Did you know that the people of Nicosia called Ledra Street, Makridromos for decades, or that Eleftherias Square was called Metaxas Square until the mid-1970s? Did you know the fact that until the early twentieth century one side of Hermes Street, one of the main commercial roads of the city was a dry river bed full of garbage and mosquitos? Or that even after the first division of the city in the late 1950s people in Hermes Street still traded over the barbed wire as they did for decades before?
‘Nicosia: The story of a shared and contested city’ is a public history project, implemented by the Association for Historical Dialogue and Research (AHDR), aiming to provide the public and researchers with a historical overview of the city of Nicosia from 1878 to 1974. The project comprises seven interactive maps. The research team also made use of the Cypriot press to enrich the information regarding political, cultural and social events around the city.

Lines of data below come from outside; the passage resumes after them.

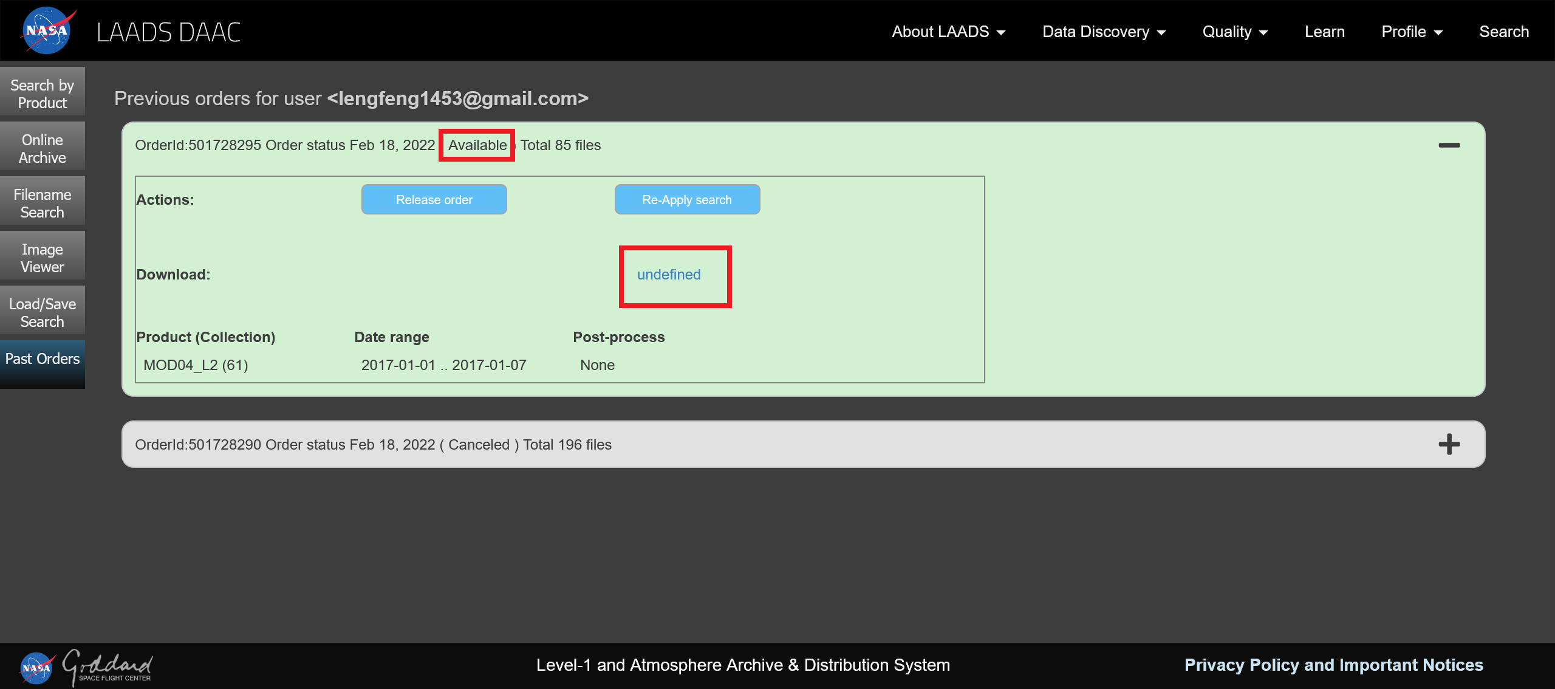Collapse order 501728295 details
Screen dimensions: 1555x689
point(1450,145)
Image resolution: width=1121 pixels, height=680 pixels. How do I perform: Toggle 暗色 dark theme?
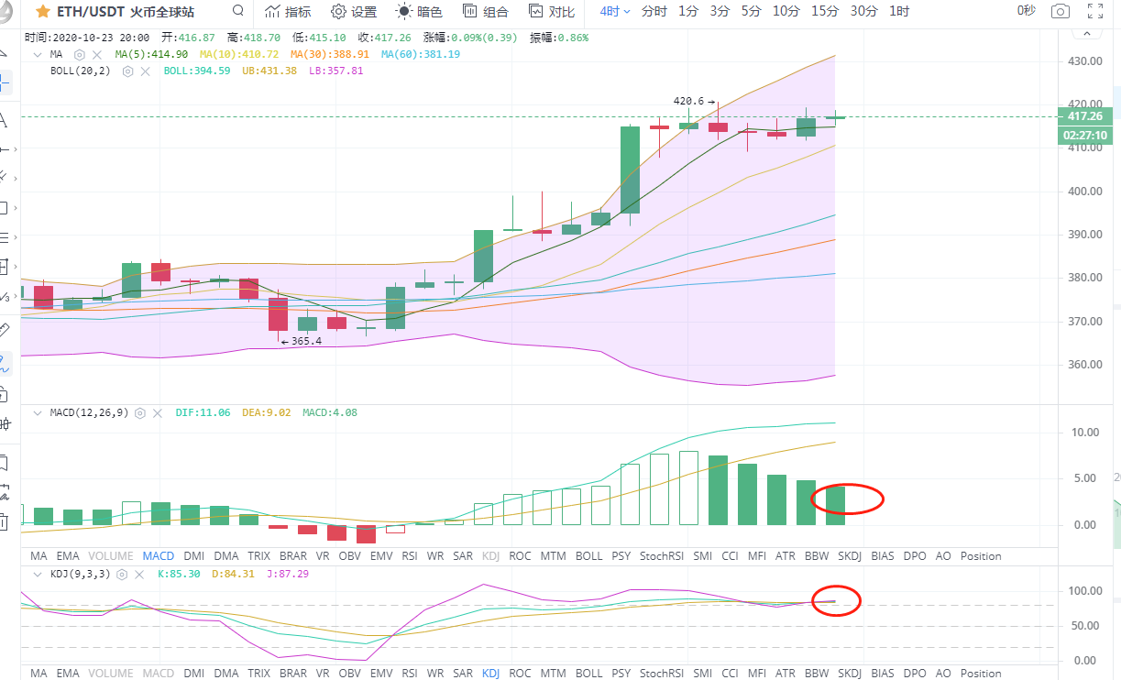coord(419,12)

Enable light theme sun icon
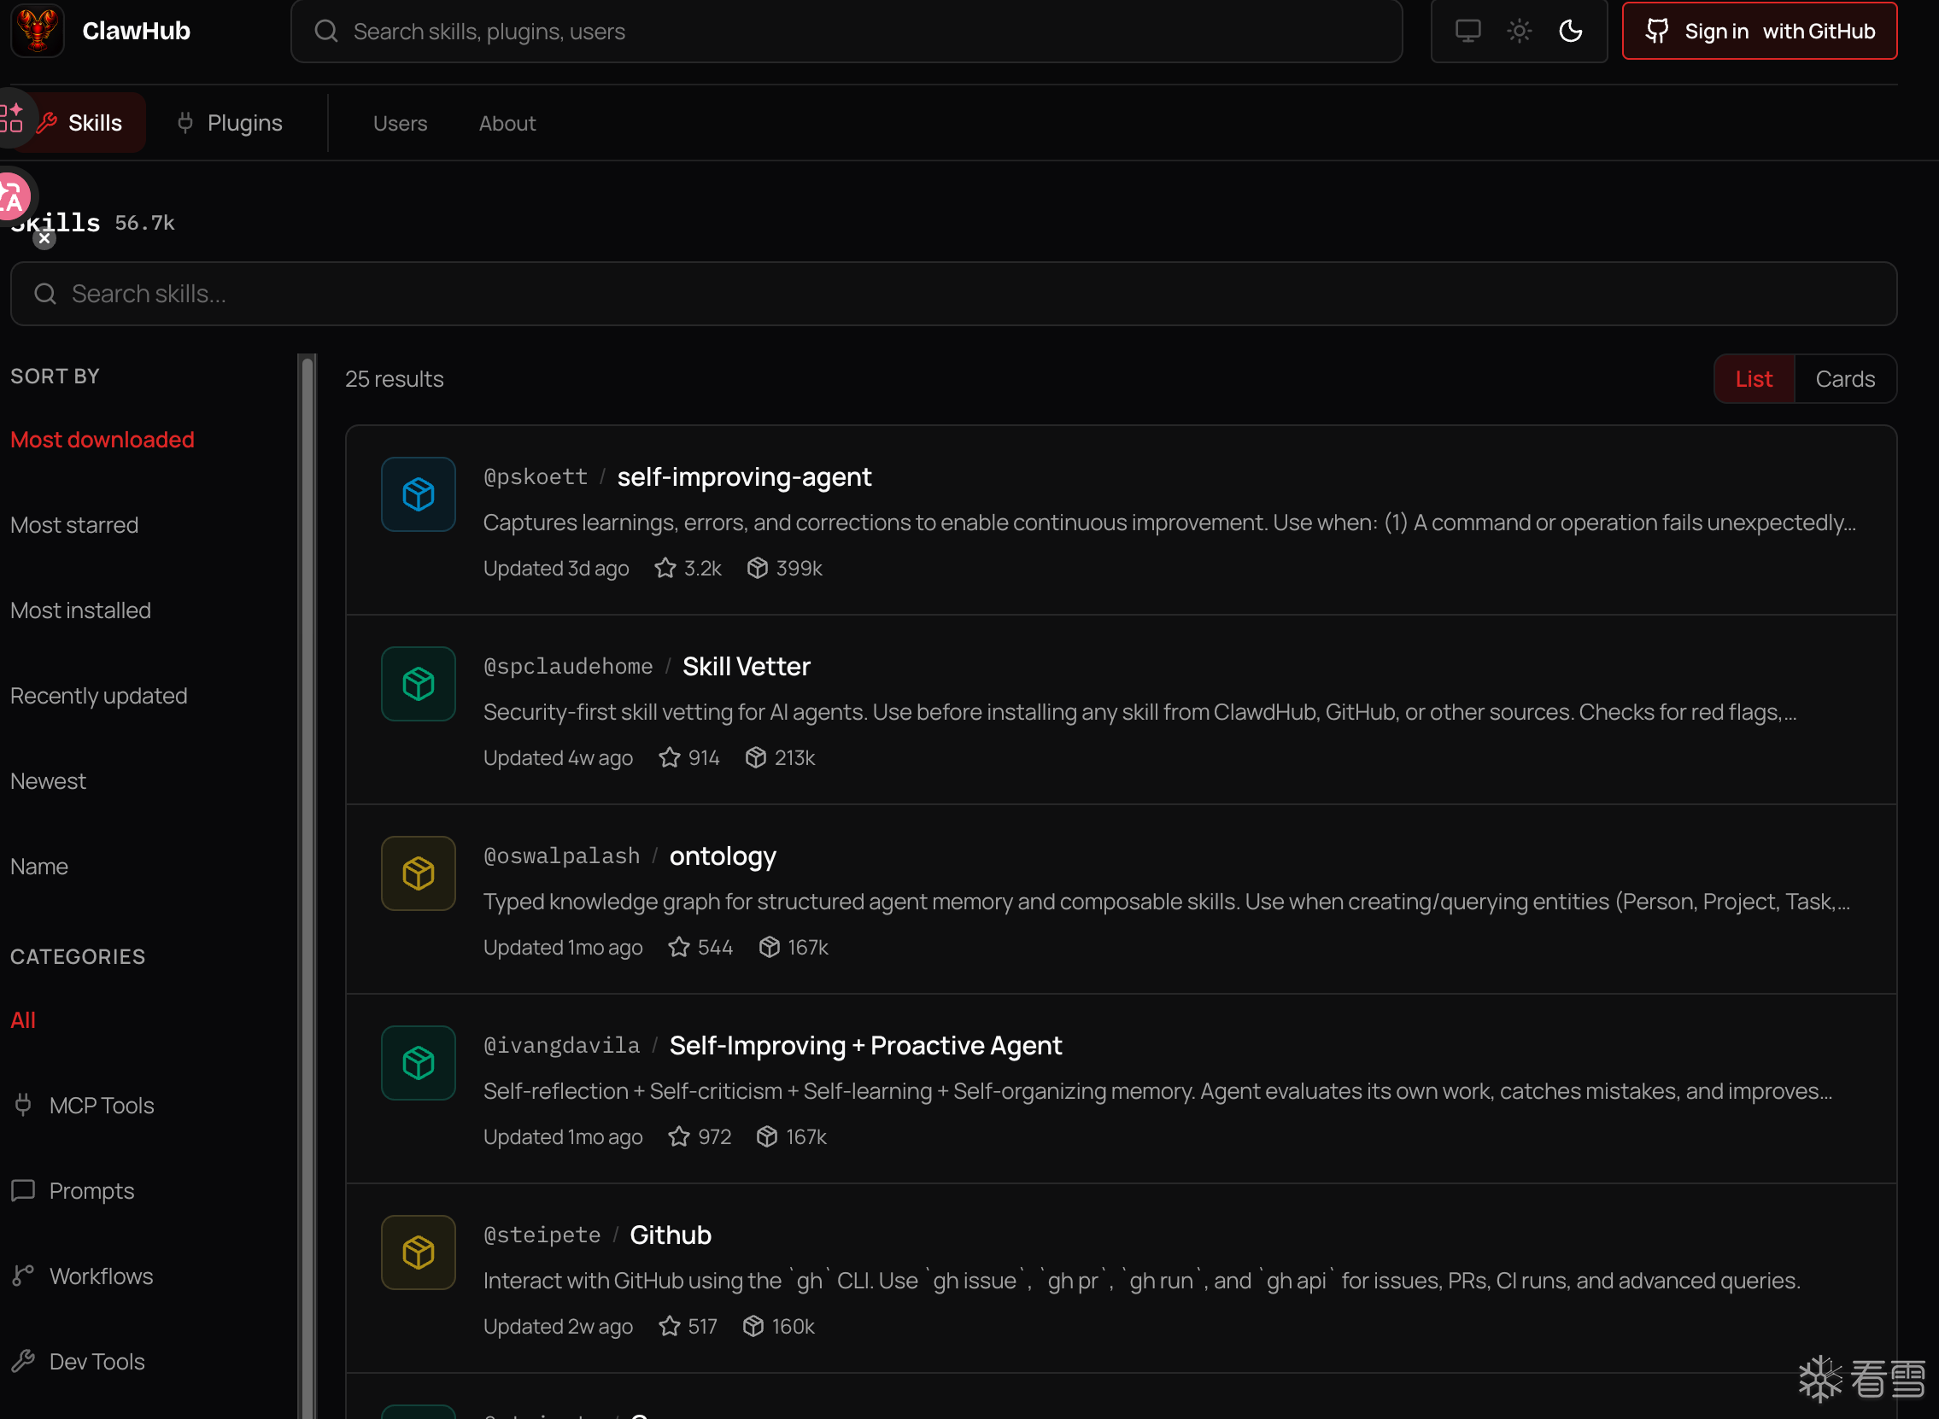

The project is focused on raising awareness of the multicultural aspects of the city and the long co-existence of various communities within it (the Armenian, the Latin, the Maronite) apart from the Greek and Turkish Cypriot ones. Another aim was to provide information on issues regarding gender, the role of women in Cypriot society, and homosexuality. Focusing on the various communities’ cultural production, as expressed mainly through the theatre, but also through everyday places such as coffeehouses. A number of sources, monographs, collective volumes, and articles, both academic and journalistic. They added that audiovisual material was also helpful to support the texts. This data comes from a variety of archives and institutions in Cyprus, such as the Prometheus Research Institute and PEO (Pancyprian Workers’ Organization) archives.